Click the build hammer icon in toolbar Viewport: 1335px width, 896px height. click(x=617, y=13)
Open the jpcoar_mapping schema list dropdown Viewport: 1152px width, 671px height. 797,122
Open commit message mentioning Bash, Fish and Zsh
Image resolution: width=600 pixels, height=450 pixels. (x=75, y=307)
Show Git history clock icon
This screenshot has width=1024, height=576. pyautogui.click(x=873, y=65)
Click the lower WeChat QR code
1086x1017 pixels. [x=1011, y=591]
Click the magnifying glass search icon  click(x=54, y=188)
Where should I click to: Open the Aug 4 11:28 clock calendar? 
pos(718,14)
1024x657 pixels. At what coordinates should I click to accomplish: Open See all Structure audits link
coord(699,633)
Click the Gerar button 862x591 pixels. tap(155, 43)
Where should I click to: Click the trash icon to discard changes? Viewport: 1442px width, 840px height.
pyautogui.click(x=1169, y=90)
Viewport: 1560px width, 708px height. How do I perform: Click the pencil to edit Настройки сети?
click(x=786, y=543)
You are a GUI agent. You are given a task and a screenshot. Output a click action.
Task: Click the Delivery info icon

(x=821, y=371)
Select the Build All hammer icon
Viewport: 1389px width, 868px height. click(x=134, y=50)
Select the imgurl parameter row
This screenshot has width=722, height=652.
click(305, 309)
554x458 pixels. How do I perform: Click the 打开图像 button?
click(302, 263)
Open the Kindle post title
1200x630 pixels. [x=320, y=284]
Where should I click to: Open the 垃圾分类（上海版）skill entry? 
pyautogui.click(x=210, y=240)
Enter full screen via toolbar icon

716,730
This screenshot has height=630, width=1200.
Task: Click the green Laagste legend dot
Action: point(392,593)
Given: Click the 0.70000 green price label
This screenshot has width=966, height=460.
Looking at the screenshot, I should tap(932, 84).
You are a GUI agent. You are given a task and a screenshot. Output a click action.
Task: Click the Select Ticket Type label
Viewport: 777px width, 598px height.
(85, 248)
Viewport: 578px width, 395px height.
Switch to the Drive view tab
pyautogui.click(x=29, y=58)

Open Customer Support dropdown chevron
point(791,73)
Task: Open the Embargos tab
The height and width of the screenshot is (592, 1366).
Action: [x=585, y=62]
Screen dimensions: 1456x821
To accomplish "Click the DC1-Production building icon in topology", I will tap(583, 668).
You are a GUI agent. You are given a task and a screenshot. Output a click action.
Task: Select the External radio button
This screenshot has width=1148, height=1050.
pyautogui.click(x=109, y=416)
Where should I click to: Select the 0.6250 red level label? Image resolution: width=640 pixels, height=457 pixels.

=-=-=-=-=

The answer should consist of every line from the listing above that includes the word "label".

Task result |
Given: Click the 0.70000 green price label
Task: Click the Select Ticket Type label
Where should I click to: Select the 0.6250 red level label? Image resolution: width=640 pixels, height=457 pixels.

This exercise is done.